Why Know your Out-Of-Pocket Maximum ?

A plan’s out-of-pocket maximum (also referred to as maximum out-of-pocket or MOOP) is the total amount that the patient would have to pay in a given year for in-network treatment that’s classified as essential health benefits. If you receive care outside your plan’s network, the out-of-pocket maximum can be higher, or it can be unlimited.

As long as you stay in-network, receive care that’s covered under your health plan, and comply with any rules your plan might have for referrals, prior authorization, step therapy, etc., your total spending for the year will be capped at no more than $8,700 in 2022, and no more than $9,100 in 2023. That includes a combination of your

  • deductible (the amount you pay before most benefits kick in)
  • copays (the smaller amount that you pay to see a doctor, fill a prescription, visit a specialist, go to the emergency room, etc), and
  • coinsurance (the percentage of the claim that you pay after you’ve paid your deductible, but before you’ve met your out-of-pocket maximum).

Not all plans include all three of those areas of spending. For example, an HSA-qualified High Deductible Health Plan (HDHP) typically won’t include copays, but will have a deductible and may or may not have coinsurance (in some cases, the deductible on the HDHP is the full out-of-pocket maximum, while other HDHPs will have a deductible plus coinsurance in order to reach the out-of-pocket maximum). And catastrophic plans always have deductibles equal to the out-of-pocket maximum that HHS sets for the year.
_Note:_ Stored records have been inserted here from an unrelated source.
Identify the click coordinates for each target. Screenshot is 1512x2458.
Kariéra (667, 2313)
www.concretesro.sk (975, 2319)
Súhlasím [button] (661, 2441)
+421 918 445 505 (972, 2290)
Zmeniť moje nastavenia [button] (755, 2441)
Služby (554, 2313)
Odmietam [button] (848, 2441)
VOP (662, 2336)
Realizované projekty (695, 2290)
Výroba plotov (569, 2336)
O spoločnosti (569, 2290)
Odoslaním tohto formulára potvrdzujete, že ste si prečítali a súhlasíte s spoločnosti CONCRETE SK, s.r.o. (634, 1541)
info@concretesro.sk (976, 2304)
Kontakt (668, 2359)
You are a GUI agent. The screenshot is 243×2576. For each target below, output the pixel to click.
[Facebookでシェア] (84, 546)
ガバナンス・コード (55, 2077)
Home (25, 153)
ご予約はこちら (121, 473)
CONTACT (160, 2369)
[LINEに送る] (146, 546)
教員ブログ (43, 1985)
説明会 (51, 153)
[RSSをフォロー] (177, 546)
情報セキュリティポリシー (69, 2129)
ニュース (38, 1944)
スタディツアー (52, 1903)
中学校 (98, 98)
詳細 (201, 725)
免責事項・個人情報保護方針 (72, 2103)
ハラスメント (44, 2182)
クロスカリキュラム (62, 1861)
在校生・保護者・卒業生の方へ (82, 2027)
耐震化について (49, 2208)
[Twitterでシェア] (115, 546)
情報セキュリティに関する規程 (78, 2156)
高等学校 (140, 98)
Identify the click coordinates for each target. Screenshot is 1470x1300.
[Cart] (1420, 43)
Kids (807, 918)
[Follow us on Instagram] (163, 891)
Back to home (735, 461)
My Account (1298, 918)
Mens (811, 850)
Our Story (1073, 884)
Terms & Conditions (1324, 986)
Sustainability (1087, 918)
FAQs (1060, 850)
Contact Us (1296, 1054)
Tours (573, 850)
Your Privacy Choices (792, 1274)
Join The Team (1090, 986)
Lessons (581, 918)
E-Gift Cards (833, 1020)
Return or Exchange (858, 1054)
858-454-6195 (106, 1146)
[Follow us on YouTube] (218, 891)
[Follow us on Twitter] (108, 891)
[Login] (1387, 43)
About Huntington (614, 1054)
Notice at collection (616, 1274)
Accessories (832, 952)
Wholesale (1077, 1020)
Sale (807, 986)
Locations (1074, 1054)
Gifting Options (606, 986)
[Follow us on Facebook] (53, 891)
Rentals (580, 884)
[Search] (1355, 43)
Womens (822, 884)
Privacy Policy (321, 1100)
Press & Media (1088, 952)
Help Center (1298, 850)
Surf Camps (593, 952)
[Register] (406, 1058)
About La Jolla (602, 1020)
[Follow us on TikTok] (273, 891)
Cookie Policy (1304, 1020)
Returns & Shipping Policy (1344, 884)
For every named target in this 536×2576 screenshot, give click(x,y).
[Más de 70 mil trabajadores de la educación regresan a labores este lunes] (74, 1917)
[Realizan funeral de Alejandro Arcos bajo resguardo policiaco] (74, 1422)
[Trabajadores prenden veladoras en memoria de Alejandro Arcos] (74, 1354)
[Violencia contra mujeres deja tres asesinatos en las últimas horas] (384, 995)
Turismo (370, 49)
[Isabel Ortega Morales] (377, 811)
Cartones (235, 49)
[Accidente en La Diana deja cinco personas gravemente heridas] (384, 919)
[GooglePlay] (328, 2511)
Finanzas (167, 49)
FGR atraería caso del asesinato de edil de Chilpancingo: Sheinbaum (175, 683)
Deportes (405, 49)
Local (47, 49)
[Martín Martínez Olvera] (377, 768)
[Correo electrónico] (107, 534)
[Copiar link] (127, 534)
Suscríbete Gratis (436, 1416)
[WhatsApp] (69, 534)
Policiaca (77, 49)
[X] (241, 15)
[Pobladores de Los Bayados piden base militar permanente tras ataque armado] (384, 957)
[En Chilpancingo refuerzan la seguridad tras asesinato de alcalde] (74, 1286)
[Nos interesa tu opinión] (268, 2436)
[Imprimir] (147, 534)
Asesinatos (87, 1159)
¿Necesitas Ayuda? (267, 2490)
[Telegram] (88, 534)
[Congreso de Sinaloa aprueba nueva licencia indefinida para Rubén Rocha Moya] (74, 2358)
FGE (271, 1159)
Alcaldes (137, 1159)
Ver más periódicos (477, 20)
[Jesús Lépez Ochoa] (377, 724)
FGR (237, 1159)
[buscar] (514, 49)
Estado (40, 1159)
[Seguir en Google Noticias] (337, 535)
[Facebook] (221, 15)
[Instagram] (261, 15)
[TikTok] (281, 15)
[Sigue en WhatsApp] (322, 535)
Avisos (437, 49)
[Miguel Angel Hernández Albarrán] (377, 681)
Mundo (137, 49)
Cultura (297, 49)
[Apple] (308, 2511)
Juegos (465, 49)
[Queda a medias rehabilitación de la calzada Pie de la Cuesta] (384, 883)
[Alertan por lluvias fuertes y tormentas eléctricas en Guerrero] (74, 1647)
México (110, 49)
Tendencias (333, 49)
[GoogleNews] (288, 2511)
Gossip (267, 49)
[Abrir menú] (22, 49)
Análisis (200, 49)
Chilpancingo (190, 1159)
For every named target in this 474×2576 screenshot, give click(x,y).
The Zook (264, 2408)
Once you’ve reached the annual out-of-pocket maximum, your health plan will pay 100% of your in-network, covered costs for the remainder of the year. But if you switch plans mid-year (as a result of a qualifying event that triggers a special enrollment period), your out-of-pocket costs will start over with the new plan. And even if you keep the same plan year after year, your out-of-pocket costs will start over at the start of each year.